Fiscal board submits $12.4 billion general fund budget
By The Star Staff
The Financial Oversight and Management Board submitted to the island Legislature on Wednesday the proposed general fund budget for the Commonwealth of Puerto Rico’s upcoming fiscal year (FY) 2023, which starts in July, totaling $12.4 billion.
Gov. Pedro Pierluisi Urrutia in a reaction said he will ask the Legislature to join him in opposing the oversight board’s budget.
The board’s proposed FY 2023 general budget allocates almost 70% of the funding to education, public safety, health, pensions and economic development. The budget includes pay increases for public employees, significant funding to protect future retirees from economic uncertainty, and increased funding for the University of Puerto Rico in accordance with Act 53-2021.
A diagram provided by the oversight board shows that 16% of the funding will go to education, 26% to PayGo and pension-related expenses, 9% to debt-related expenses, and only 6% will go toward economic development.
“The FY2023 general fund budget provides the government with additional investments in critical services to improve the quality of life for the people of Puerto Rico,” the oversight board’s chairman, David Skeel, said in a statement. “The budget is consistent with Puerto Rico’s path to fiscal responsibility and provides the government with the stability that is critical in this time of global economic uncertainty.”
The FY2023 budget prioritizes security for current and future government retirees with about 26% of total general fund spending on pensions: $2 billion for current government retirees, and $1.3 billion for the pension reserve trust that protects future retirees should the budget fall into deficit, as well as the enhanced retirement benefits the oversight board and the government agreed to provide to Puerto Rico’s police officers. Education makes up 16% of general fund spending, and 11% is allocated to public health services, including cancer research, emergency health services and mental health initiatives.
The proposed budget also includes almost $700 million more in targeted investments than the current-year budget. Investments in government services and efficiencies increase by over $320 million, including over $150 million in pay increases to provide Department of Education professionals with more competitive salaries. Further, almost $230 million is allocated to critical infrastructure improvement, including funding to the Highways and Transportation Authority, $79 million to public health, and $35 million to public safety.

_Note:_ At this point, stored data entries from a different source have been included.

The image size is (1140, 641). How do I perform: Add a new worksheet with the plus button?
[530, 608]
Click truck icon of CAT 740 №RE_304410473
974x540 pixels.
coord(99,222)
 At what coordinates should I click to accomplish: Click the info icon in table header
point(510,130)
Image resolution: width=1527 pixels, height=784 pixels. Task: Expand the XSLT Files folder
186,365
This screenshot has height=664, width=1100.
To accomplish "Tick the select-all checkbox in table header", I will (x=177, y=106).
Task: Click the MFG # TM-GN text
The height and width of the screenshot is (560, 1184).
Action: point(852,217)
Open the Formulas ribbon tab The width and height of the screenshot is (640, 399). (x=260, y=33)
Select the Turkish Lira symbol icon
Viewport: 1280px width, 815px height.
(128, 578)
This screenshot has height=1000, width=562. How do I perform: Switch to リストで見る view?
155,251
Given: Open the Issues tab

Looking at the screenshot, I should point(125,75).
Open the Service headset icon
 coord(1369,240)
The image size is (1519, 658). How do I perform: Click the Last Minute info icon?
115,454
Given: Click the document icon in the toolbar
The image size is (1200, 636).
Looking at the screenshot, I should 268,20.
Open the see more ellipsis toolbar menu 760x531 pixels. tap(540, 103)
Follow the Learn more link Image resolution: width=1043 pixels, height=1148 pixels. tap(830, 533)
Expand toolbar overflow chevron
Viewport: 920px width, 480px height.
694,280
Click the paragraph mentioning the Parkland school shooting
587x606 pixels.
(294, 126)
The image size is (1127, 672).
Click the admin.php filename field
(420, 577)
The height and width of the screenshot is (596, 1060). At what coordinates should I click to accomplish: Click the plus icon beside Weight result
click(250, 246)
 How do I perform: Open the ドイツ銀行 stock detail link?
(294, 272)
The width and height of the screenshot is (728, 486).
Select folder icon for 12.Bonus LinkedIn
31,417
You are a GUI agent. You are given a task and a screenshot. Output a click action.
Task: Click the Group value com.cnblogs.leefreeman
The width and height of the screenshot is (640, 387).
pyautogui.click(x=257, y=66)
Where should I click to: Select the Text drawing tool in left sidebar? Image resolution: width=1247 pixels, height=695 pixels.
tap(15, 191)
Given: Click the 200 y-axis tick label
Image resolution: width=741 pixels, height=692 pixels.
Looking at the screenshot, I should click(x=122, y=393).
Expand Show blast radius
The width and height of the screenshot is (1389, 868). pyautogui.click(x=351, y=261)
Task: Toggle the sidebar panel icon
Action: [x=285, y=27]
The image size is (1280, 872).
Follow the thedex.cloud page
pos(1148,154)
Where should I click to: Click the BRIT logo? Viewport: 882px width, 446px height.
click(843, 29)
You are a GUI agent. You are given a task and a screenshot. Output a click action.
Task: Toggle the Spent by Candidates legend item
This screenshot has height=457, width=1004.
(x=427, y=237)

In addition, the FY2023 budget continues to incentivize agencies to improve the services they provide to residents. The budget includes almost $110 million in additional funding available to agencies upon the completion of specified milestones tied to teacher and student attendance in the public school system; health services programs promoting prevention, early detection, and specialized treatment; and the implementation of a new employee evaluation system and recruitment platform for government employees.
The general fund budget also includes about $1 billion in debt payments following the confirmation of the Plan of Adjustment to reduce the commonwealth’s total liabilities by 80%. Those payments include the contingent value instrument that shares the current economic upside between government and creditors, an agreement that allowed a deeper reduction of the commonwealth’s debt.
The general fund budget is only one part of the consolidated government budget the members of the oversight board will certify by June 30. The budget the Legislature will now review is based mostly on tax revenue and does not include special revenue funds, which comprise revenue the government generates from fees and services, or federal funds. The oversight board will work with the Legislature between now and June 13, when the Legislature submits its proposed general fund budget to the board for consideration.
Pierluisi said the oversight board once again rejected his version of the budget, and so he will ask the Legislature to make a common front against the federal entity created under the Puerto Rico Oversight, Management and Economic Stability Act, commonly known as PROMESA.
“We are reviewing the budget that the board is going to submit to the Legislative Assembly. I am going to express myself formally on this subject,” the governor said in response to questions from the press. “At this stage of the matter, what I am going to do is ask the Legislative Assembly to join my demands in different areas, for example, in defense of the municipalities, for example, in defense of the University of Puerto Rico, among others. So, of course, we are in the process of going line by line to see what the biggest divergences or differences are between the board’s budget and mine.”